When you perform high knee exercises, for example, the iliopsoas contract to flex the hip or bring your legs closer to your body. However, it is regarded as a deep core stabilizer since it is also related to the spine.

Back extensors

Your quadratus lumborum, multifidus, and erector spinae muscles make up your multilayered back extensors. They join a vertebra to the vertebrae above and below or the spine to the pelvis.

Their main purposes are to support the spine when you bend forward and raise weights, such as while performing squats or biceps curls, spinal extension (bending backward), and postural support.

How To Engage Your Core

Depending on your goals, engaging your core muscles can mean a variety of things. For example, when performing sit-ups, different muscles are activated, and they fire in a different order than when attempting to maintain balance while standing on one leg.

Additionally, the sensation your muscles produce when you contract them can vary based on a number of variables, including whether you’re pushing or pulling weight and whether you’re standing, sitting, or lying down.

Regardless of how, when, or why you engage your core, it’s vital to recognize that these muscles all work in unison throughout movement.

Imagine your entire body, from ribs to pelvis: It should all feel like a single, strong cylinder. 

Abdominal Bracing

An abdominal brace is an isometric contraction of the abdominal wall muscles that does not cause your spine, ribs, or pelvis to move or alter position. When moving heavy loads, like when lifting weights, it is used to protect the spine.

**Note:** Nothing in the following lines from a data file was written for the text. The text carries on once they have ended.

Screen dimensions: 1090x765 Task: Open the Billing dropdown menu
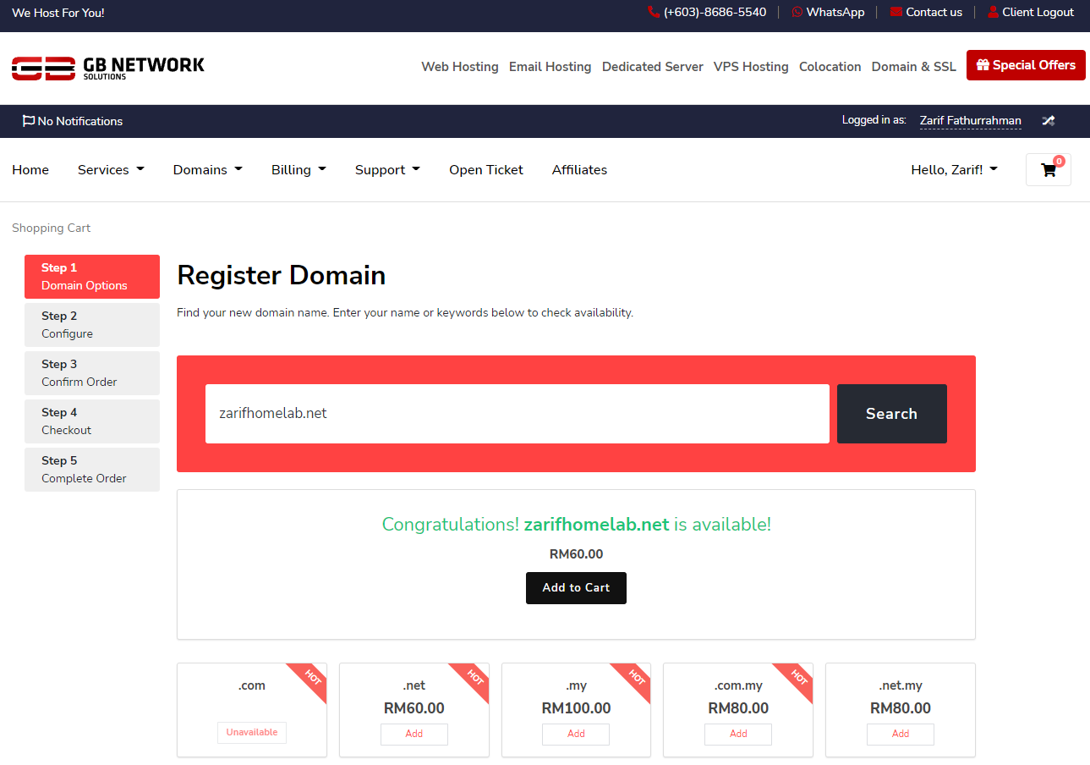point(299,170)
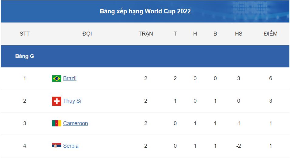Open the Serbia team link
The height and width of the screenshot is (158, 290).
71,146
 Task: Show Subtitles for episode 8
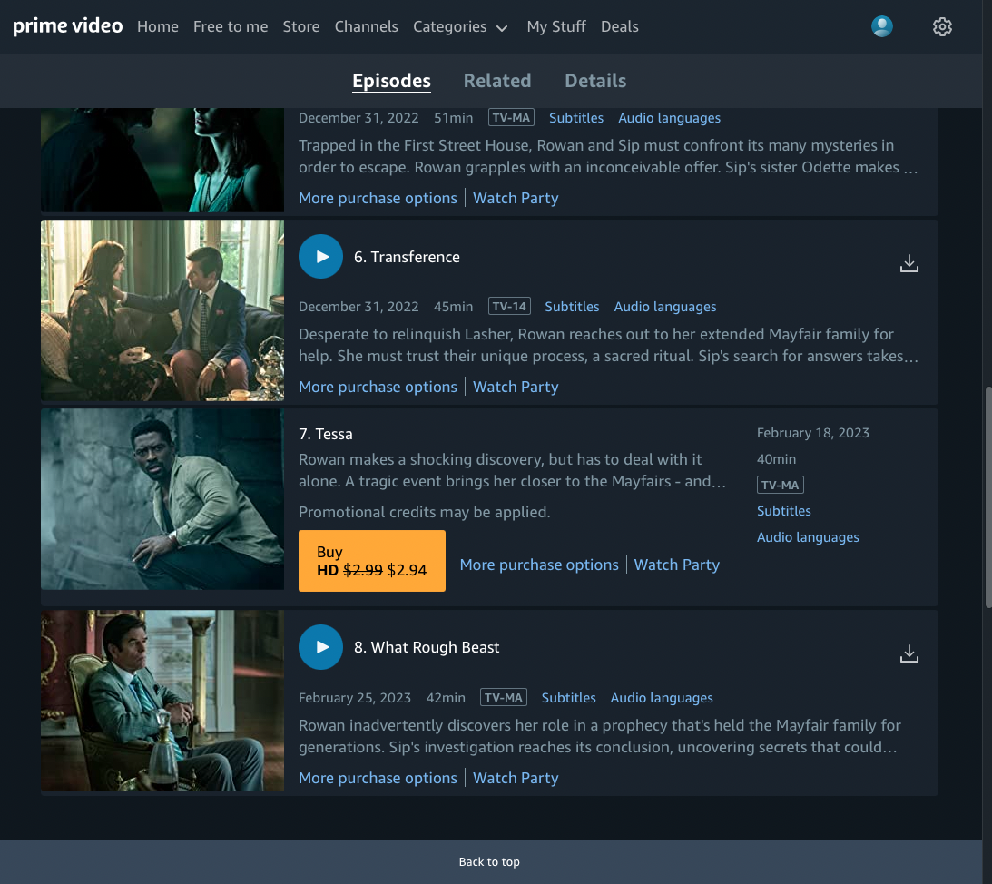(568, 698)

Abdominal bracing is more effective for engaging the superficial abdominal muscles.

Eccentric Contraction Of The Abs Or Back

Eccentric contractions are used to slow down the body’s force or motion. They usually take place in combination with a concentric contraction on the opposite side of the joint and are lengthening contractions.

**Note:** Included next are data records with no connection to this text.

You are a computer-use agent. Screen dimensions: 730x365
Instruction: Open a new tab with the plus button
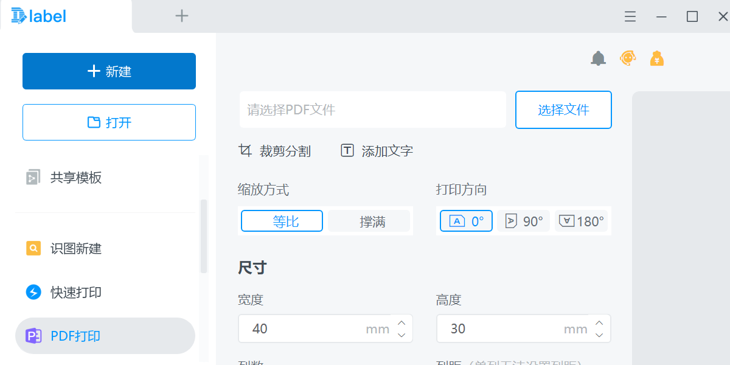[x=181, y=16]
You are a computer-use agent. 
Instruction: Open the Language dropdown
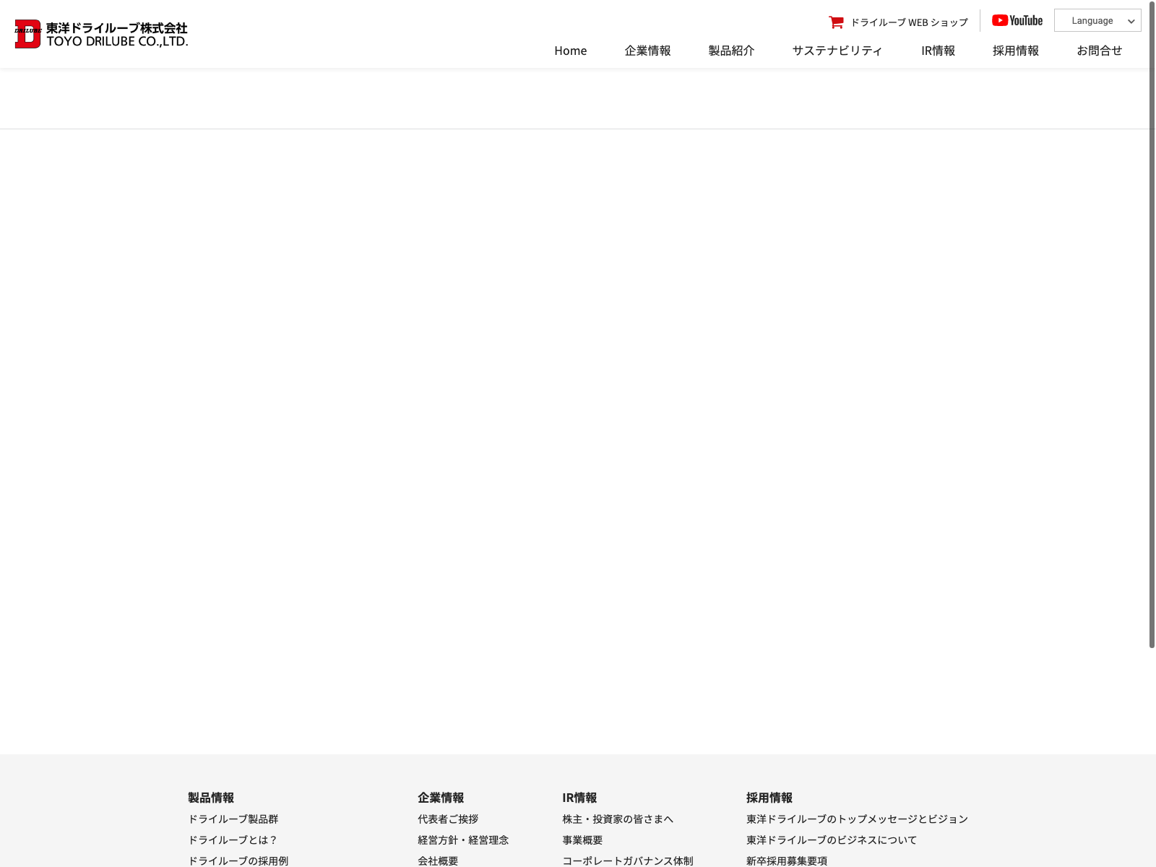coord(1097,21)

For instance, if you’re slouching while working at your desk, straightening and lifting your spine will cause two contractions: concentric contractions in the spinal extensors and eccentric, or lengthening, contractions in the abdominals.

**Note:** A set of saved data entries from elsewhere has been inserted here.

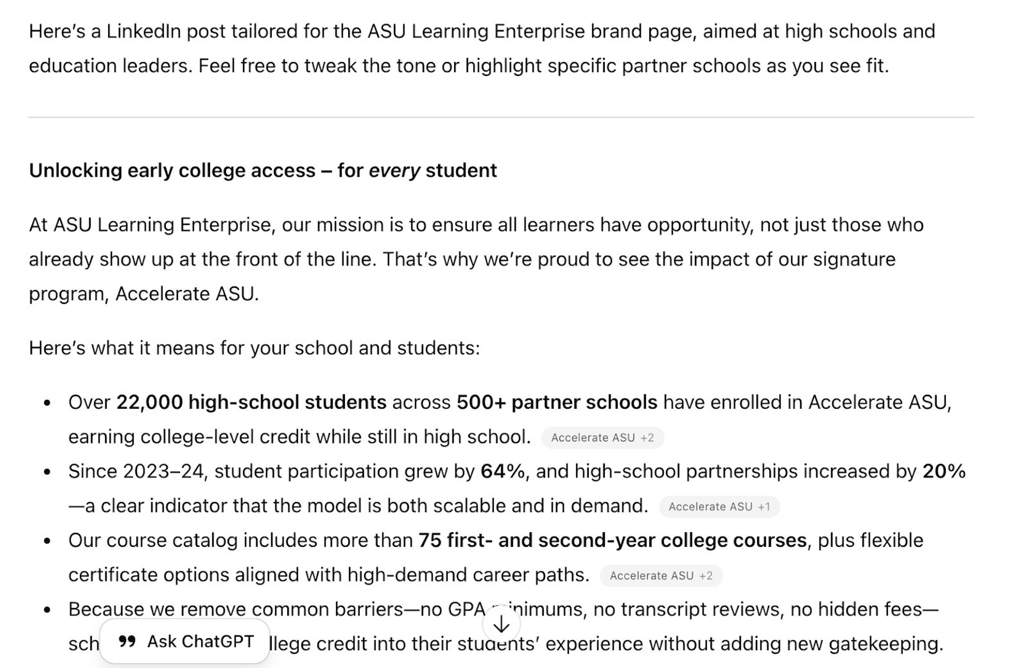Image resolution: width=1027 pixels, height=668 pixels.
Task: Click the horizontal divider line below intro
Action: [501, 117]
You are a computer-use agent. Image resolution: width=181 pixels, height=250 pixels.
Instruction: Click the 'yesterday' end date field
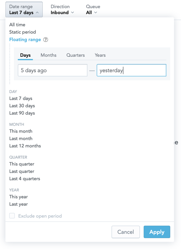(x=131, y=70)
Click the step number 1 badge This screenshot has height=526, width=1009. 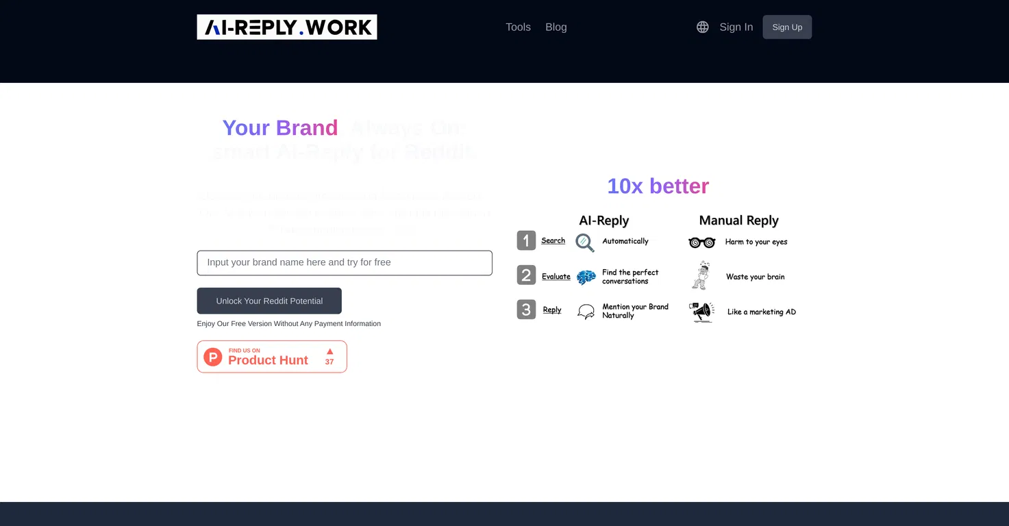pos(526,240)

Abdominal Draw-In Or Hollowing

When you concentrate on bringing your navel to your spine, you perform the abdominal draw-in motion, sometimes referred to as the abdominal hollowing. The most effective way to think of this form of contraction is as a dynamic part of your exhale. It is used for stability, such as bracing.

Drawing in or hollowing the abs is more effective than bracing for activating the deep spinal stabilizers and transversus abdominis. There are strong advocates for both types of stabilizing contractions, but the best functional core is one that is proficient in both bracing and hollowing techniques and uses each one as needed.

Concentric Contraction Of The Abs Or Back

You use your core muscles as the prime movers when performing classic ab exercises like crunches or back exercises like the superman.

For instance, during a crunch, your rectus abdominis and obliques shorten and contract concentrically to pull your ribs toward your hips while lifting your shoulders and head. To create movement or accelerate the body, concentric contractions are used. For many persons, these types of muscle contractions are the most recognizable.

When Should You Engage Your Core?

Engage Your Core All Day

While at your desk and while going to and from your regular places, practice engaging your core. By keeping your core engaged throughout your daily tasks, you can avoid bad posture (and the chronic pain that comes with it).

You can also put your new skills into practice while going grocery shopping; try engaging your core when you reach up to grab something from a high shelf. It’s fruitful practice that you can apply to your workouts!

During Cardio

Generally speaking, there is less chance to move the spine into potentially harmful positions during cardio exercise than there is during weightlifting exercise, hence the risk of spine injuries is lower during cardio exercise. However, using your core during cardio will enhance your posture and lessen any pain you feel while doing or after cardio.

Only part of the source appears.